В то же время в стихотворении Шимборской отчетливо акцентируется различие между миром художественного произведения и реальностью человеческого бытия («жизнью»): в первом «черным по белому <...> здесь правят законы», и совсем иначе выглядит ситуация в мире людей, управляемом случайностью и судьбой, а вовсе не человеческой волей. И именно это обстоятельство выступает в стихотворении «Радость письма» источником той самой радости автора и лирического героя.
У Херберта совершенно иной взгляд. Благодаря стиранию границы между лирическим субъектом и наблюдателями-читателями, осуществленному при помощи множественного числа, все, кто смотрит на чашу (и пишущий о ней автор, и древние, и современники), оказываются на месте автора текста
У Шимборской «не знаем» характеризует реальный мир, искусство же дает (по крайней мере, своему создателю) возможность влиять на события и принимать решения.
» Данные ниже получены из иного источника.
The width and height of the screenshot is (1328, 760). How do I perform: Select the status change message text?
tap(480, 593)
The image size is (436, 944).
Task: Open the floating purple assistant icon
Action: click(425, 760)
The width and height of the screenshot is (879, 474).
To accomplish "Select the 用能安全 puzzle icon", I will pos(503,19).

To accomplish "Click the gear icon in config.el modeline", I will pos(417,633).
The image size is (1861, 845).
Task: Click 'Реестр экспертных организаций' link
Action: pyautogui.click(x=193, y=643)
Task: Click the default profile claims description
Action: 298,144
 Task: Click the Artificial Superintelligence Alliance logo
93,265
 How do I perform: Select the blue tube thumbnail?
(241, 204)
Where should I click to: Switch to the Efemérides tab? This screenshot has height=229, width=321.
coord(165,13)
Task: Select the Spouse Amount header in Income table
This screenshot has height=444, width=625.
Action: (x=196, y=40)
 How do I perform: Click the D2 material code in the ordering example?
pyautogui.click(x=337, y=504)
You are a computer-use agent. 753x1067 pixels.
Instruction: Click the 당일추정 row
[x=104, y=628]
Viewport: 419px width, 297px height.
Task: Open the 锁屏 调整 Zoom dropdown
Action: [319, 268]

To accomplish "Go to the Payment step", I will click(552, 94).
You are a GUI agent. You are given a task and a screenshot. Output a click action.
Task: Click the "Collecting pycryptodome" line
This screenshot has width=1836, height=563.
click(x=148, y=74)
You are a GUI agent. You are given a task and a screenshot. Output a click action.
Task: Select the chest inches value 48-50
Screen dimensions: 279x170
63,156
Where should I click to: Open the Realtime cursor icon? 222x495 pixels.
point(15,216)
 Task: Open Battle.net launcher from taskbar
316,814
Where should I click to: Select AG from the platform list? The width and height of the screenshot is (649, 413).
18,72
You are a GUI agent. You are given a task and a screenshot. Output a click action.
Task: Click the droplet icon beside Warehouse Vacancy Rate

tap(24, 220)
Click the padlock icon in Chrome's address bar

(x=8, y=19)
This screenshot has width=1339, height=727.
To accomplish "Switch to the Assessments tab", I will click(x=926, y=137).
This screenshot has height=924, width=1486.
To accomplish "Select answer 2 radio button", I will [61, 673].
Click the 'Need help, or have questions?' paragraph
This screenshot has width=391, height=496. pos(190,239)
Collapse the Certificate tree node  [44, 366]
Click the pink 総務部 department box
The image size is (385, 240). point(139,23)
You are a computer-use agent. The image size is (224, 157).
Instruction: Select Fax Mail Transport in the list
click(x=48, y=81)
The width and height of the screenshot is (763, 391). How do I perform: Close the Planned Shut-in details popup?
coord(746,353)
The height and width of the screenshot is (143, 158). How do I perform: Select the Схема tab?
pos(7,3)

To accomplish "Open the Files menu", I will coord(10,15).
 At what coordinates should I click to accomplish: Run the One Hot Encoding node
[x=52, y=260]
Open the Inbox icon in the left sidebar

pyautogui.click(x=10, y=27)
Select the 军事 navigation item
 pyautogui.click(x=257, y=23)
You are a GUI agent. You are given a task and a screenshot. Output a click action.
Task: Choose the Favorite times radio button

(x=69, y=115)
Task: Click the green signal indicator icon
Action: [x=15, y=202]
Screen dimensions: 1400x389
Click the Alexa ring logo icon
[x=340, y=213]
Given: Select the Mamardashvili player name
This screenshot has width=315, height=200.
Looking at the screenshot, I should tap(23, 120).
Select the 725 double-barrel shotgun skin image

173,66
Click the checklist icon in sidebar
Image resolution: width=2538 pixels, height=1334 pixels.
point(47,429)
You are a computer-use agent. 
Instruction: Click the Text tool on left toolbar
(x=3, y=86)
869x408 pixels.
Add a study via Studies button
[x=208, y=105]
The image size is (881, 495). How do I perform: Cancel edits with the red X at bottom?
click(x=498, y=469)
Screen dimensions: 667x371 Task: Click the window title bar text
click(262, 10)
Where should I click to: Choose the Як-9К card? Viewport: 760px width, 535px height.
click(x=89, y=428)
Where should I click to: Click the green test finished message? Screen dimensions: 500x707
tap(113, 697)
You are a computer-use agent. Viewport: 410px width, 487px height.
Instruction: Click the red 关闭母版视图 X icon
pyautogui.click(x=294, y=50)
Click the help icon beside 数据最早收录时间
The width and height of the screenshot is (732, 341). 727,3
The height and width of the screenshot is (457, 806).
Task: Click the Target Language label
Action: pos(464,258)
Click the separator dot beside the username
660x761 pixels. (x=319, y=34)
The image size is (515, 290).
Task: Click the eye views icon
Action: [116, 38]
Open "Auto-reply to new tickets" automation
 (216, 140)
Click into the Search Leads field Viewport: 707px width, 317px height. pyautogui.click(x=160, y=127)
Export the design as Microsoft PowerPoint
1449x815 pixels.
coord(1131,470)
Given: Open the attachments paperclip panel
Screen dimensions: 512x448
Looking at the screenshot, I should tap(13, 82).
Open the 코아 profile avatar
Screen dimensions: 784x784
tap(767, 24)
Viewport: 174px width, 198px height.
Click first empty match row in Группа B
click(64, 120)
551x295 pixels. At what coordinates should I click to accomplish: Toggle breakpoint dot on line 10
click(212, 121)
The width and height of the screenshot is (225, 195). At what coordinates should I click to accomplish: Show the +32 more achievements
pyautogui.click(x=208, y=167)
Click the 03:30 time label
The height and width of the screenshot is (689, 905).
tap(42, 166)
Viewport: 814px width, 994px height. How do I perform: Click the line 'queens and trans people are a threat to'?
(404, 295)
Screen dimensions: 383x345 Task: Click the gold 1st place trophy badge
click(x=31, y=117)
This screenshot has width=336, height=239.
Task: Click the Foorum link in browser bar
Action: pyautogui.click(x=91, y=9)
Херберт настаивает на том, что именно общение с искусством вынуждает нас занять позицию «незнающих». Тут есть момент слияния лирического субъекта с читателями и установления некоего воспринимающего «мы», появление которого в данном случае важнее собственных субъективных средств ви́дения (которые в «Радости письма» наделены способностью определять в вымышленном мире буквально всё). В отличие от Шимборской Херберт не согласен радикально противопоставлять мир реальный миру вымышленному.
В свою очередь, Херберт не считает мир художественного произведения областью, куда совершается побег, поскольку здесь, в отличие от стихотворения Шимборской, ответ на вопрос «куда?» неизвестен. Ибо произведение искусства, по утверждению автора «Лабиринта у моря», вынуждает нас, подобно окружающей реальности, делать неустанный выбор и заниматься интерпретированием (то есть, по сути, оценкой, ценностным выбором). Когда темой литературного произведения оказывается произведение визуального искусства, эти процессы становятся видны как на ладони, поскольку момент выбора и интерпретации неизбежно оказывается частью любого экфрасиса.
Не думаю, что к первостепенным задачам литературы Херберт относил «возможность сохранения» и «месть смертной руки». По его мнению, литература, скорее, должна подчеркивать фрагментарность и ограниченность человеческого взгляда на мир, которые при зрительской реакции — в зависимости от того, насколько эта реакция экзистенциально важна, — скорее усиливаются, нежели редуцируются
Из книги: Шевчик-Хааке Катажина. Тернии Грюневальда. Об экфрасисе и не только / Пер. Д. Пелихова и И. Белова. СПб: Издательство Ивана Лимбаха, 2022.